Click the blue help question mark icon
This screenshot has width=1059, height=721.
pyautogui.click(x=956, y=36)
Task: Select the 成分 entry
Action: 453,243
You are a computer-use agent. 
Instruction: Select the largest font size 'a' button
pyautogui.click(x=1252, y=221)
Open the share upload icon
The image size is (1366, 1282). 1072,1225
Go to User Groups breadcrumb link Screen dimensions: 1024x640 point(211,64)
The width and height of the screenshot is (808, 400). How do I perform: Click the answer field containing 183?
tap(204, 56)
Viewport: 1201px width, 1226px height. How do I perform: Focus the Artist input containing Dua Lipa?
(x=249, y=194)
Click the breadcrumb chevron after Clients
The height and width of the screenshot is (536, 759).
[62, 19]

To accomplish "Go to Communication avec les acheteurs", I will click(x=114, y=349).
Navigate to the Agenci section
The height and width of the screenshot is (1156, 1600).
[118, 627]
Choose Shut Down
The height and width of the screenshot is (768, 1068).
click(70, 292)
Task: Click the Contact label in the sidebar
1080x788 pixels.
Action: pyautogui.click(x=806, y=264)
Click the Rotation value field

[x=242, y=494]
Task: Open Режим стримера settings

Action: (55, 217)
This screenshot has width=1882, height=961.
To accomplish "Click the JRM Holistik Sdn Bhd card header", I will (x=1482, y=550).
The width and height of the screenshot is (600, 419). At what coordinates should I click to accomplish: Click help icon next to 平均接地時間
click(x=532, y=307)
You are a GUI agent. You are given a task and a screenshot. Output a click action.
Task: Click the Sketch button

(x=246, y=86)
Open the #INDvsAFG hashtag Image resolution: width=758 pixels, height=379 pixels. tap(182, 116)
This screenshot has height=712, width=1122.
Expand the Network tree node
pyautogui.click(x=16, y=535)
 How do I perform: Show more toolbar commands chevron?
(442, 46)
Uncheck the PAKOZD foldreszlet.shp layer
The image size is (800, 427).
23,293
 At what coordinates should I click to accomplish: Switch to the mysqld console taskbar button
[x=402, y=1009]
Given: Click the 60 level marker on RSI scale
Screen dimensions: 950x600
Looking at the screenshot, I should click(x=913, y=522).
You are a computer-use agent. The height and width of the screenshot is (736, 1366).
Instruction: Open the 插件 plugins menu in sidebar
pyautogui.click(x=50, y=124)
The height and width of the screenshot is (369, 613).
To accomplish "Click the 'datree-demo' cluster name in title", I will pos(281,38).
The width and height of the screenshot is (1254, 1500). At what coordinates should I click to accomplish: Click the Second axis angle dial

-- -- --

Count the lines in the records above that contain the string "computer". Give only the number.

▶ _RESULT FOR THIS EXERCISE_
2